** What is being asked **
Determine the number of lines in the data that contain "region", and write only that number.
-- Entries supplied follows --
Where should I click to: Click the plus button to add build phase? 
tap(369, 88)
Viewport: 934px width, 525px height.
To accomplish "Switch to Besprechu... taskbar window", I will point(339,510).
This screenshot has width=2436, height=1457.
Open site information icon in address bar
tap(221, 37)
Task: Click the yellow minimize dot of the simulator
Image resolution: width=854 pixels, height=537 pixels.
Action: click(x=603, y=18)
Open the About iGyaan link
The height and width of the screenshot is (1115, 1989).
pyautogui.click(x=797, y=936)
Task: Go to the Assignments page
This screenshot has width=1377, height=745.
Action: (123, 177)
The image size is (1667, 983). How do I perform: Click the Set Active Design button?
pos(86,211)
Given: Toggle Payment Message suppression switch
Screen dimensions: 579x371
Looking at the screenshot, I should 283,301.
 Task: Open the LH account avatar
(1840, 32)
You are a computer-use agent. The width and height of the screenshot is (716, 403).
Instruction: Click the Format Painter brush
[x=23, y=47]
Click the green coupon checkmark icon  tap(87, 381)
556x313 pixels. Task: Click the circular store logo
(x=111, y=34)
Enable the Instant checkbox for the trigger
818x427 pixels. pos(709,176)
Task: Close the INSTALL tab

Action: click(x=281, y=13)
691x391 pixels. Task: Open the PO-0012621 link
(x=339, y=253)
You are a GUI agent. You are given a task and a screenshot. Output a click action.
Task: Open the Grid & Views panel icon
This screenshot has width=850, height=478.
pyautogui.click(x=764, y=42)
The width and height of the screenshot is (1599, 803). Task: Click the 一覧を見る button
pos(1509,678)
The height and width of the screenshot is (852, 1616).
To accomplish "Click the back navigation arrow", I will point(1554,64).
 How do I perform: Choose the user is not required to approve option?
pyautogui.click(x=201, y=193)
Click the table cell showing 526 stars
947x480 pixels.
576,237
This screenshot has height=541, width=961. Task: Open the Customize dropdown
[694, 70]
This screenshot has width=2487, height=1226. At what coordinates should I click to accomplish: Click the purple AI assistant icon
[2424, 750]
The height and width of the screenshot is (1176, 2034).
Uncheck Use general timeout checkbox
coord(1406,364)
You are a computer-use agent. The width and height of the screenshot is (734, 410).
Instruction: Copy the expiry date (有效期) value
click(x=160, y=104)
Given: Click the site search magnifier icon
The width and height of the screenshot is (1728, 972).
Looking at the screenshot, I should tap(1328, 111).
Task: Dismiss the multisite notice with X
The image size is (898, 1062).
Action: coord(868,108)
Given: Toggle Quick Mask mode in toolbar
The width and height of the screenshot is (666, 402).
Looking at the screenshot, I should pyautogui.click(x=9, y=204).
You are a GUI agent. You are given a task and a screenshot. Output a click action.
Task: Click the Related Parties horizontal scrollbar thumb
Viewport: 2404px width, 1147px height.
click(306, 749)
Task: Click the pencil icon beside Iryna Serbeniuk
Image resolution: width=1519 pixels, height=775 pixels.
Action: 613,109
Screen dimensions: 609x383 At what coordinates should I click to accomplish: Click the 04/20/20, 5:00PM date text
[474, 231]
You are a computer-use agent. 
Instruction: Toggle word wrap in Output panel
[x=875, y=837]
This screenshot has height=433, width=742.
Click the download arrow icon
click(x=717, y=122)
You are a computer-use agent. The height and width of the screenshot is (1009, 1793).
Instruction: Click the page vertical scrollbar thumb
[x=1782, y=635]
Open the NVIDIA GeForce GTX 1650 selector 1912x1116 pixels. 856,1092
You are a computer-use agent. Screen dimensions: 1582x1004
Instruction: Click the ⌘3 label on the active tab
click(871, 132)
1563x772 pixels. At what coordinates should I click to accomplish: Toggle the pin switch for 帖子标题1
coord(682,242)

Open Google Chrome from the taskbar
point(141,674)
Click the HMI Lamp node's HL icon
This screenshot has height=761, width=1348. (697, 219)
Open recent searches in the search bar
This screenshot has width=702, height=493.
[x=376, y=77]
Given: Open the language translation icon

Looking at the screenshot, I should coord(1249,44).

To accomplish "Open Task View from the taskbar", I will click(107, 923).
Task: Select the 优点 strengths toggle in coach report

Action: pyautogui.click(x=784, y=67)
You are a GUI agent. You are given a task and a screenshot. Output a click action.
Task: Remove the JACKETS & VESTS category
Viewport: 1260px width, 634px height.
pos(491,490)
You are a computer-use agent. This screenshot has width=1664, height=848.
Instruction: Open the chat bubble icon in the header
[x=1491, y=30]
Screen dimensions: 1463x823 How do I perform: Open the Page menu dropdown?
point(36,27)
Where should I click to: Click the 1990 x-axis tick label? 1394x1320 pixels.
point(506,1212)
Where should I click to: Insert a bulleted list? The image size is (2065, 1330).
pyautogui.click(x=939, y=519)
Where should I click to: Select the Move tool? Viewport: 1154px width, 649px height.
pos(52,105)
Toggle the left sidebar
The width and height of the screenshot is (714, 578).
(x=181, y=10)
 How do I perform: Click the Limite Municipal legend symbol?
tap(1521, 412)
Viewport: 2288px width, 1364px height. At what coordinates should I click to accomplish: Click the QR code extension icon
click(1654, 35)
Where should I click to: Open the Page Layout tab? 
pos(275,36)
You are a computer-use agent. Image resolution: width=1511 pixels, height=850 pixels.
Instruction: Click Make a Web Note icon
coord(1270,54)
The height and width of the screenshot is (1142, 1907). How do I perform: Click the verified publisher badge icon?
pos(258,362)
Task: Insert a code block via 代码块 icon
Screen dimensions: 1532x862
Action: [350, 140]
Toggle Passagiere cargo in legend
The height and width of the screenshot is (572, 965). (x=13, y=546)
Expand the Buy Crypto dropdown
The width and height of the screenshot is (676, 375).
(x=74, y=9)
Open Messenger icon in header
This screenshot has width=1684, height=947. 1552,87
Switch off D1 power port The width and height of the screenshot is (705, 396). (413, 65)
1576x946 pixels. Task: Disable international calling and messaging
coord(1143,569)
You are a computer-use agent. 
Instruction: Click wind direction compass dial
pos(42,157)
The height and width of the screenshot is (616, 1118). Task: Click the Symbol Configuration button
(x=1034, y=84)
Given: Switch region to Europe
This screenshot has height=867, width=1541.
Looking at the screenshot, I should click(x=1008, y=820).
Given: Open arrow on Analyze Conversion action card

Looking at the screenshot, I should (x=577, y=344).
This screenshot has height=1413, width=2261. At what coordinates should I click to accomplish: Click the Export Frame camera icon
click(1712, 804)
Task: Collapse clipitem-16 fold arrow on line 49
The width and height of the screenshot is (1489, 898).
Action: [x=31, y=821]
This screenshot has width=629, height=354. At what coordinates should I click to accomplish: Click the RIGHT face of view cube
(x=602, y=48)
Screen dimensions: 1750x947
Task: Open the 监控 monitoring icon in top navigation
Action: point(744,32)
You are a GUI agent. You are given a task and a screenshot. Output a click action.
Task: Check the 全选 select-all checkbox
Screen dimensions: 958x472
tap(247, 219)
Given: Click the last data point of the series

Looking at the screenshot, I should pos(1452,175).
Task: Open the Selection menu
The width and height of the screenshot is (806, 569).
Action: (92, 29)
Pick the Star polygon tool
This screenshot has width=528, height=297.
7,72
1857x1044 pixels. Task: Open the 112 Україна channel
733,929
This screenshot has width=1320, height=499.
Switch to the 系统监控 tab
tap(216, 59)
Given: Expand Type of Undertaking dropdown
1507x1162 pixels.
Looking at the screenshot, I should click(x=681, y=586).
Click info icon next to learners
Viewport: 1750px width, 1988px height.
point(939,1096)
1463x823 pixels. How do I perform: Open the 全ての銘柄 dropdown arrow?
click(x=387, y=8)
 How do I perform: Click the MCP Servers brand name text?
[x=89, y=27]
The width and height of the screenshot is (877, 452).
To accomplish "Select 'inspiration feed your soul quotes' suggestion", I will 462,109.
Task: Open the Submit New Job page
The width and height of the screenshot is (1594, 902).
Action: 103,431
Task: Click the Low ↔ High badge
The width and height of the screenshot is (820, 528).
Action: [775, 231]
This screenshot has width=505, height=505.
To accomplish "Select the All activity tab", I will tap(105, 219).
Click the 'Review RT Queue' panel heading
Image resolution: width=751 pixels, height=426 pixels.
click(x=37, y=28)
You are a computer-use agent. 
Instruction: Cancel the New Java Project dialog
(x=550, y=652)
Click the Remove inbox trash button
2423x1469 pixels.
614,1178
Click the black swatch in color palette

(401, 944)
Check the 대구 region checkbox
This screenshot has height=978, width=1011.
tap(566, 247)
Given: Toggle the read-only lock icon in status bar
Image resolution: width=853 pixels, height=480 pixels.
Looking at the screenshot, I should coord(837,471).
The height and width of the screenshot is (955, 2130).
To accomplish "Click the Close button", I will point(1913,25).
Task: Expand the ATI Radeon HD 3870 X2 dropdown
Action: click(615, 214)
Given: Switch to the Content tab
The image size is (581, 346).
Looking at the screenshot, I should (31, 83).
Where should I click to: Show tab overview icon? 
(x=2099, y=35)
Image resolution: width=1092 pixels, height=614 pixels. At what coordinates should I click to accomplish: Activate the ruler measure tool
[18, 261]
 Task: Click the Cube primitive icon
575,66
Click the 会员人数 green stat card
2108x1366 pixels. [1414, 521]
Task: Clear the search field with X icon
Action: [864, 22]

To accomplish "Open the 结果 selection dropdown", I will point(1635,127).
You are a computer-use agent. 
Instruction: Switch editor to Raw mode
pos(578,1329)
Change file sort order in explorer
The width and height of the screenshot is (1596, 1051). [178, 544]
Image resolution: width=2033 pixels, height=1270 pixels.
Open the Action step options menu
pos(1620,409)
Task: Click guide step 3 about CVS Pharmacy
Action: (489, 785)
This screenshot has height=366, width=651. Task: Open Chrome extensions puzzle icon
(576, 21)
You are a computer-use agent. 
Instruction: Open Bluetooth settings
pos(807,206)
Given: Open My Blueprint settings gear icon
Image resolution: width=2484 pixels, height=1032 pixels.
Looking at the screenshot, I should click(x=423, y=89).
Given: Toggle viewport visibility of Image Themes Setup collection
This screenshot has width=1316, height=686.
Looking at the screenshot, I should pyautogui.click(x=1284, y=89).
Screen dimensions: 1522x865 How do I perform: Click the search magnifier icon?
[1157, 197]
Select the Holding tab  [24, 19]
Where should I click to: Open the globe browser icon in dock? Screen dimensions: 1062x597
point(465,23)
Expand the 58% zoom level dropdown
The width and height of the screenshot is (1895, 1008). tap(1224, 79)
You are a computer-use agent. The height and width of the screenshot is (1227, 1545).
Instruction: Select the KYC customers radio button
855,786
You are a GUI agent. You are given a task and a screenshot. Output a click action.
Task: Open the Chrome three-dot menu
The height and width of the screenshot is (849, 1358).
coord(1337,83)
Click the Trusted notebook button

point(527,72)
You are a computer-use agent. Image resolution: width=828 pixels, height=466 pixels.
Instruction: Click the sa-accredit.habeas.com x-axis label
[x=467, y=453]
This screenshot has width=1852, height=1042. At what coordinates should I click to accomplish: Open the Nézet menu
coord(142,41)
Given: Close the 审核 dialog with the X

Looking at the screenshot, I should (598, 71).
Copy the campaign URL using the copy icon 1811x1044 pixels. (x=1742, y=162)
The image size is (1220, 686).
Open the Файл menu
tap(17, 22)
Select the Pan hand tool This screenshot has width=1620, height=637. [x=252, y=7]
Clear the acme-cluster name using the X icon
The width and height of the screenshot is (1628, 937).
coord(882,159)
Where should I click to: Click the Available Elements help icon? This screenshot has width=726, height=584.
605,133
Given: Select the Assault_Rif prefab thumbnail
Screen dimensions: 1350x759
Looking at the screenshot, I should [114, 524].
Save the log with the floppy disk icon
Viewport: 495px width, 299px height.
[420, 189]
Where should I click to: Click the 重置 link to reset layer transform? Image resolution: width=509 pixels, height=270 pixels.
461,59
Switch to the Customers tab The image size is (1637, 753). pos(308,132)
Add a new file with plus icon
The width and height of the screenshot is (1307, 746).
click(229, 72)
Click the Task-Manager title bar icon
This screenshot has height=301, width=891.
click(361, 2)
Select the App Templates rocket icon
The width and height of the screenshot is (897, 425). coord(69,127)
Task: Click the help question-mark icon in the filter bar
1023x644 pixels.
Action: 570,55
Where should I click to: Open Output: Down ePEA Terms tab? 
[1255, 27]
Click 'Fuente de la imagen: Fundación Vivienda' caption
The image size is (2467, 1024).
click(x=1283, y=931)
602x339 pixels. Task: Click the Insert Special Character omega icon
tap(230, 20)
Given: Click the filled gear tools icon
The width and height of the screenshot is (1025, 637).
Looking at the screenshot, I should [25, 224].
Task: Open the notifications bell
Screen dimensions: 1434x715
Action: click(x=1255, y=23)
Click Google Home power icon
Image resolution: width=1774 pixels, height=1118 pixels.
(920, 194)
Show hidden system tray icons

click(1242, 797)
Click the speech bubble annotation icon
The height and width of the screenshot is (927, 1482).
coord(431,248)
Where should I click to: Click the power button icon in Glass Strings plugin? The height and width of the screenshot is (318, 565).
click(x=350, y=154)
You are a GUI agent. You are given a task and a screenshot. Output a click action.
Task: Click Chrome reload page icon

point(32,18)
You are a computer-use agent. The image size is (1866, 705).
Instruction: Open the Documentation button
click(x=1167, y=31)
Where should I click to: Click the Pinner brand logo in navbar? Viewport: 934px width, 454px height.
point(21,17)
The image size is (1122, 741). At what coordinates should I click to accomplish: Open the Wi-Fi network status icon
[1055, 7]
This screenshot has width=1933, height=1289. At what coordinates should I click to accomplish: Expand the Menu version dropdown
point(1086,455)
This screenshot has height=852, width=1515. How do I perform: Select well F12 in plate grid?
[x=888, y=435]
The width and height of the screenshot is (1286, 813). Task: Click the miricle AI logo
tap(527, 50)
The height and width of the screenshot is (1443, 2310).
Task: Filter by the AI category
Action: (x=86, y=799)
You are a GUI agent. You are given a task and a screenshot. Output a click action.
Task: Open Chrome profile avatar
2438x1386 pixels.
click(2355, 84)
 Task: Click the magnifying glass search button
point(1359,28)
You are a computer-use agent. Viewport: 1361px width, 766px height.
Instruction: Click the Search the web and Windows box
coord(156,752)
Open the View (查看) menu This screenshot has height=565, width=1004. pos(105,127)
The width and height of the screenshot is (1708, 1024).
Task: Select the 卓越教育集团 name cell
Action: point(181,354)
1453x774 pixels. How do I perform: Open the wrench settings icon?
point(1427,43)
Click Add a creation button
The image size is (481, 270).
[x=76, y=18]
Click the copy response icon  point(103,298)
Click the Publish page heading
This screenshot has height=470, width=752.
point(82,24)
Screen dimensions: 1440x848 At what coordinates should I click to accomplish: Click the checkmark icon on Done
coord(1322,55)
-- Entries supplied concluded --
** Written response **
2